We expect companies in our sustainable investment funds to uphold the highest environmental, social, and governance (ESG) standards,” said a spokesperson for Union Investment. “The serious allegations emerging from Uganda demand an independent assessment, and until such a review is undertaken, we cannot justify TotalEnergies’ presence in our sustainability funds.”

The EACOP project, a $15 billion infrastructure endeavor, aims to transport crude oil from Uganda’s Tilenga and Kingfisher fields across nearly 1,445 kilometers to the port of Tanga in Tanzania. 

It has been met with fierce opposition from environmentalists and human rights advocates who argue that the pipeline threatens sensitive ecosystems, accelerates climate change, and disrupts communities across its route.

Despite the backlash, both the Ugandan and Tanzanian governments remain staunch supporters of the project, touting its potential to create thousands of jobs and significantly boost their national economies. Uganda’s government has repeatedly defended the project’s compliance with local laws and its strategic role in transforming the country into a regional oil exporter.
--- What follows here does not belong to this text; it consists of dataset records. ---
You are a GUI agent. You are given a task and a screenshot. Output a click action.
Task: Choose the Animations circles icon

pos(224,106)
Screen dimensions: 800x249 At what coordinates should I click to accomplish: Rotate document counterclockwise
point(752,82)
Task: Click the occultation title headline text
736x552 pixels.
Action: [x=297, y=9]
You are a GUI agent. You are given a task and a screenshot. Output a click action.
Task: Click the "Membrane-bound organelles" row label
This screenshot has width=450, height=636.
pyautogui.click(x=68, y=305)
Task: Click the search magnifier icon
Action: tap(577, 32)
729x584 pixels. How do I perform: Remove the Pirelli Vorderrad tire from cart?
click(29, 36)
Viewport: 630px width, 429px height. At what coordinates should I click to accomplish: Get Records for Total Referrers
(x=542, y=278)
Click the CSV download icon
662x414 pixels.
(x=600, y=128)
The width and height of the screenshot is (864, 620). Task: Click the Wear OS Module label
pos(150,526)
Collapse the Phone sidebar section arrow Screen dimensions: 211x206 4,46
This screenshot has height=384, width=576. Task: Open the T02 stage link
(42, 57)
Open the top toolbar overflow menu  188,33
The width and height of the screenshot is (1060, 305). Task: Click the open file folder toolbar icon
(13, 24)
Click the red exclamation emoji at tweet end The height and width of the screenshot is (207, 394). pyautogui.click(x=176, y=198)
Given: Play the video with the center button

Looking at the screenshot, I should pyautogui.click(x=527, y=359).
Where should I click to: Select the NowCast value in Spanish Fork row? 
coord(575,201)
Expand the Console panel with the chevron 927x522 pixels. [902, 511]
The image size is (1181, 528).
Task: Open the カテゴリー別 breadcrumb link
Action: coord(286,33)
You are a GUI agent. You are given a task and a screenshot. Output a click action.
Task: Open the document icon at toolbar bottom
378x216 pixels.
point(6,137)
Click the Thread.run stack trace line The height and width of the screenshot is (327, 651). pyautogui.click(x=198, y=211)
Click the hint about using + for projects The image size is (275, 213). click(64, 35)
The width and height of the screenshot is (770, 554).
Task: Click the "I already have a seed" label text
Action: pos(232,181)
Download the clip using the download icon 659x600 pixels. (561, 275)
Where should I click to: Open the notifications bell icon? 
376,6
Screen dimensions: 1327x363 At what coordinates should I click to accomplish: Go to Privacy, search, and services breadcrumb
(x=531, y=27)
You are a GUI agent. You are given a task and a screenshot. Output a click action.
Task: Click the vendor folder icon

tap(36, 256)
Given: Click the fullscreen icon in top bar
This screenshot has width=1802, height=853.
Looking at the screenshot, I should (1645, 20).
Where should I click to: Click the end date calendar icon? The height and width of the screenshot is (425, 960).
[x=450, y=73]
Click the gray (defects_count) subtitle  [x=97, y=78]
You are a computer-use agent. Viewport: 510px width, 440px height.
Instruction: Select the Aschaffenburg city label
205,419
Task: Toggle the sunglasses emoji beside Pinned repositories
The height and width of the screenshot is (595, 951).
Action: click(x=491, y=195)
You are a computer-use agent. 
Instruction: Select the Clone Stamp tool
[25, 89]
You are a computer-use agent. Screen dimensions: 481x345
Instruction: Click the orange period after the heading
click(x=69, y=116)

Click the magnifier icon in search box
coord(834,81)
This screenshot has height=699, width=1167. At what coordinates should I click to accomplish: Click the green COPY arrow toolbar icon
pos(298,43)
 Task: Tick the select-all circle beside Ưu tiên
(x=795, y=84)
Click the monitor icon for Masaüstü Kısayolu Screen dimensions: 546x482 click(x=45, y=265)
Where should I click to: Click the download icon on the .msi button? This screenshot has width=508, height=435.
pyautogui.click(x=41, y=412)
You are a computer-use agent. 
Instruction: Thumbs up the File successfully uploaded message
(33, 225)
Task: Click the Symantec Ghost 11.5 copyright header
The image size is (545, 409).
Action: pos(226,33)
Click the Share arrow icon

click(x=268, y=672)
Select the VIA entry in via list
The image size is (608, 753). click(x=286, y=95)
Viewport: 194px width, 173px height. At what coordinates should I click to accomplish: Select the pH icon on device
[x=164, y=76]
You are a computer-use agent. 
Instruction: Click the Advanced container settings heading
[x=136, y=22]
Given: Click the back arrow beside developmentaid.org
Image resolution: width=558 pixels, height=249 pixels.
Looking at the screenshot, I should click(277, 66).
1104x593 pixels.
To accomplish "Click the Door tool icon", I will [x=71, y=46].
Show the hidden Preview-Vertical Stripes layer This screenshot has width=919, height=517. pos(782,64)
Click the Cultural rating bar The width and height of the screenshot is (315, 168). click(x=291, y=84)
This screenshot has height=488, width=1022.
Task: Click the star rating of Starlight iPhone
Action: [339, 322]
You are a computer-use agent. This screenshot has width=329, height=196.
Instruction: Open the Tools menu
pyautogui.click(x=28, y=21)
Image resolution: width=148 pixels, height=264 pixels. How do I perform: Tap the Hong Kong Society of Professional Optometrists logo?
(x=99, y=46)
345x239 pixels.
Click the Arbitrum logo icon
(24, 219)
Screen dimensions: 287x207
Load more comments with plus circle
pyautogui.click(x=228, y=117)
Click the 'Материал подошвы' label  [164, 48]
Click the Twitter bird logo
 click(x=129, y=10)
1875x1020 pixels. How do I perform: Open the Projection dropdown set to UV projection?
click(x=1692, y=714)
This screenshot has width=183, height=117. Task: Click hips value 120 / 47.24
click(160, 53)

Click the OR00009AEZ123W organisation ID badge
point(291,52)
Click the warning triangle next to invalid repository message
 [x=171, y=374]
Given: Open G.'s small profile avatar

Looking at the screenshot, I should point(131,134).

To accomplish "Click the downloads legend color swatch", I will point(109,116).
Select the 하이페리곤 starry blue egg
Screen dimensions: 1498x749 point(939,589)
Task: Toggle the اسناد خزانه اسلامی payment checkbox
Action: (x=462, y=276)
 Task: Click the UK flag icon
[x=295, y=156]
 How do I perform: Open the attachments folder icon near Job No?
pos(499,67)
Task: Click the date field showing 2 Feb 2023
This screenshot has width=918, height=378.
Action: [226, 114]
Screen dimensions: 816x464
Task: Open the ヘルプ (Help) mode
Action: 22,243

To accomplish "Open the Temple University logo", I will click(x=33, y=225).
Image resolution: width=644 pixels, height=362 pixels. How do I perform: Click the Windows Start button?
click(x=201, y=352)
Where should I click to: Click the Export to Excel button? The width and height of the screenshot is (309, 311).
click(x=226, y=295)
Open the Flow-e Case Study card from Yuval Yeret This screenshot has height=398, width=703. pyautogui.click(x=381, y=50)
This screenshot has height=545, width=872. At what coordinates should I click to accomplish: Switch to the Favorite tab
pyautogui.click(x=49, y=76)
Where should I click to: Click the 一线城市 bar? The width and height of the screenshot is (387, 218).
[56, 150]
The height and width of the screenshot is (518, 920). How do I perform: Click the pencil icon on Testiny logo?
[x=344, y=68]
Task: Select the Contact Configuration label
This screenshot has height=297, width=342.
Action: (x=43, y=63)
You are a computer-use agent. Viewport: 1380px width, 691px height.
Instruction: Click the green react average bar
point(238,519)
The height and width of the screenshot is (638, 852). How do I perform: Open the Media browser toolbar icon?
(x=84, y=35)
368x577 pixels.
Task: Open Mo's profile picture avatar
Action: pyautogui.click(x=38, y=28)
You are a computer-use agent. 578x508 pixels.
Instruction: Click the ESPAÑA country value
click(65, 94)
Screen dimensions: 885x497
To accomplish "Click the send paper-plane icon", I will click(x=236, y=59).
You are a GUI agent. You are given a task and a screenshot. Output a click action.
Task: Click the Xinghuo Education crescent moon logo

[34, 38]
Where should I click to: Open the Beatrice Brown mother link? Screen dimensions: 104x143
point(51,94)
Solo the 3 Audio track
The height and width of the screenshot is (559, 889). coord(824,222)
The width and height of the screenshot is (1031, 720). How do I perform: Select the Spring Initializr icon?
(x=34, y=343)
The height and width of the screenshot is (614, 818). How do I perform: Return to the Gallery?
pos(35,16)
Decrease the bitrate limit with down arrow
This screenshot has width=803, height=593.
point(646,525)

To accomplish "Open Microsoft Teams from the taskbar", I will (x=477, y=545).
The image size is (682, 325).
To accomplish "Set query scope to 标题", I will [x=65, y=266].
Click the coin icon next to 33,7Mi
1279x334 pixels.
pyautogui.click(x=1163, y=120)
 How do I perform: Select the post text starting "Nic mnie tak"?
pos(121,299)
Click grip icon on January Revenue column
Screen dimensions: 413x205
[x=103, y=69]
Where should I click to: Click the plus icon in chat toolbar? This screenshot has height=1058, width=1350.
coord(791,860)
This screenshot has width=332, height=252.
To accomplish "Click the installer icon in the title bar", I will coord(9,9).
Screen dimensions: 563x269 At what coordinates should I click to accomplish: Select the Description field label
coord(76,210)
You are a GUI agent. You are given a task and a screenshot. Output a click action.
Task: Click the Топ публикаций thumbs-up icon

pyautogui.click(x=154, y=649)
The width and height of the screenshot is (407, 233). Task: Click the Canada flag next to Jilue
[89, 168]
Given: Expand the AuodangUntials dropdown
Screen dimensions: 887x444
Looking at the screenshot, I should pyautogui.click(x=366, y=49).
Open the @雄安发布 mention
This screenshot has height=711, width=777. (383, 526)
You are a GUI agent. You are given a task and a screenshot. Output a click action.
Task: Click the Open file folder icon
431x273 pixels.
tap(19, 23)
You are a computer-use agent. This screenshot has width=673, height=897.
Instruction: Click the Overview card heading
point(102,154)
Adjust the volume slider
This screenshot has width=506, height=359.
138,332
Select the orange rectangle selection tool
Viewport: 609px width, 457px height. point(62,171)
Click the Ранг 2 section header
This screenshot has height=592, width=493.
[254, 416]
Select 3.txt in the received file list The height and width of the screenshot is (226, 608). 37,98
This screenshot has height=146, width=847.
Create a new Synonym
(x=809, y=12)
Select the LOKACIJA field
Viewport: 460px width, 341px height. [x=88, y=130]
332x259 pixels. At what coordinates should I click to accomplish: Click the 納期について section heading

In response to growing investor concerns, TotalEnergies has promised to publish an internal impact report on the EACOP development in 2025. However, critics argue that only an independent audit can provide the transparency necessary to address the full scope of the issues.

In parallel with its oil operations, TotalEnergies has been investing in Africa’s renewable energy landscape. The company recently acquired a 28.3% stake in Uganda’s Bujagali hydropower plant and is involved in renewable energy projects in Rwanda and Malawi. These moves reflect a broader strategy to balance fossil fuel investments with a more diversified energy portfolio focused on Africa’s green transition.

Yet, as this latest controversy shows, investments in the continent’s energy sector, whether renewable or extractive are increasingly subject to public and institutional scrutiny. The unfolding situation around EACOP underscores a growing demand for responsible business practices and transparent governance in Africa’s resource-rich markets.

Union Investment’s divestment sends a strong signal to the global financial community: ESG considerations are no longer optional in large-scale infrastructure and energy ventures. As the energy sector faces mounting pressure to align with sustainability goals, TotalEnergies’ next steps will be closely watched by stakeholders, investors, and human rights observers around the world.